100 Greatest U.S. Modern Coins Series: 1996 $1 American Silver Eagle

As we continue our journey through the 100 Greatest United States Modern Coins series as put together by Whitman Publishing, it would be safe to say that we will be talking about a number of different versions of one of the most popular silver bullion coins around the world: the American Silver Eagle. As we have already discussed three other versions of the United States coin so far, we are on our way to making it a fourth.

With authors Scott Schechter and Jeff Garrett in charge of this top 100 list in addition to the opinions of some of the most influential coin dealers across the country, we get into this American Silver Eagle entry further as the fourth and latest edition of the series has it towards the end of the list. However, it only makes sense that this ‘key date’ American Silver Eagle made the list as it has been talked about for years due to its mintage.

#80 - 1996 $1 American Silver Eagle

With 35 years in the books, the American Silver Eagle series is without question one of the most collected series in numismatics there is.

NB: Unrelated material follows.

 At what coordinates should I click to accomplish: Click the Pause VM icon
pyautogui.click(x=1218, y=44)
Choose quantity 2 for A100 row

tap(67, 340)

Whether you collect them raw or certified, the modern coins are at their best when collected together. However, that is sometimes easier said than done, even when their mintages are in the tens of millions. But that has not always been the case and the 1996 American Silver Eagle bullion coin is proof.

For the first 20 years into the program, the 1996 issue of the popular bullion coin was considered a key date. Key dates generally mean that the coin is hard to come by which makes it more expensive when you do happen to encounter it. While the 1996 was eventually exceeded by the 2006 issue and more after that, it still continues its reign as a highly collectible year in the complete series. But why is the coin so rare?

In the mid to late 1990s, demand lessened for products from the United States Mint which included Silver Eagles. From 1994-1998, mintages tapered off and coins were made to order. The 1996 was included in that bunch and the Mint only ended up striking 3,603,386 bullion coins. This was around 600,000 less coins than were struck for any other date in the series. The years following would slowly start to climb higher and higher. While the number was not that far off from previous mintages, it was quickly noticed by the hobby as low and, in turn, how rare the coin would be. Dealers were supposedly stashing monster boxes full of the date knowing just how much they would be sought after in the later years. Today, these coins are sold at much higher premiums due to the scarcity of the 1996 issue even though the mid-1990s coins are prone to milk spots.

While this coin remains in the top 100, it has dropped a number of times in the list as the first edition ranked it at #67.